02.10.2014 - 14:53 Uhr
Die Oppositions-Partei Syriza will Neuwahlen in 2015 erzwingen, sie setzt sich etwa für Abschreibungen auf einige griechische Staatsanleihen ein. Quelle: dpa

Die Oppositions-Partei Syriza will Neuwahlen in 2015 erzwingen, sie setzt sich etwa für Abschreibungen auf einige griechische Staatsanleihen ein.

(Foto: dpa)

Griechenland musste im dritten Quartal erneut feststellen, wie unbarmherzig Investoren an den Anleihenmärkten sein können. Die Bonds des Landes, dessen Rückkehr an die Märkte im April ein Ende der Staatsschuldenkrise der Eurozone andeutete, büßten im abgelaufenen Quartal 5,7 Prozent ein – während die Anleihen im Rest der Region stiegen.

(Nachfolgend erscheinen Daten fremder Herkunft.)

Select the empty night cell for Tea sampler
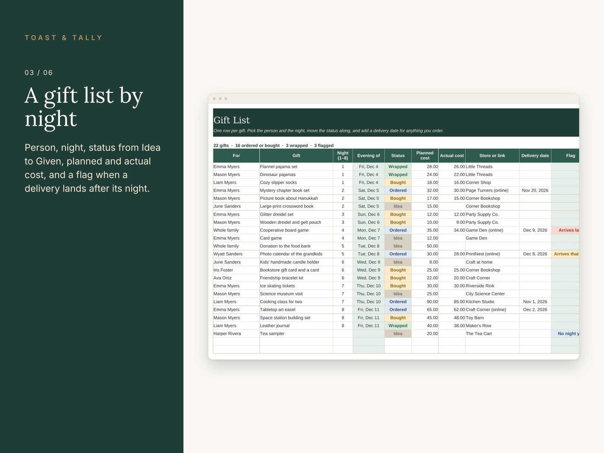 [x=343, y=333]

Hinter dem Ausverkauf steckten vor allem wachsende Sorgen, dass der Vorschlag der Regierung, in die Selbstfinanzierung zurückzukehren, die eingeleiteten Haushaltskontrollen des Landes in Gefahr bringen könnte. Premierminister Antonis Samaras versucht, die Abhängigkeit vom 240 Milliarden Euro schweren Bailout zu reduzieren.

Das Programm basiert auf Krediten, im Gegenzug für finanzielle Reformen. Zwar läuft die Unterstützung der Eurozone in diesem Jahr aus. Doch der Internationale Währungsfonds (IWF) plant Ausschüttungen bis zum ersten Quartal 2016.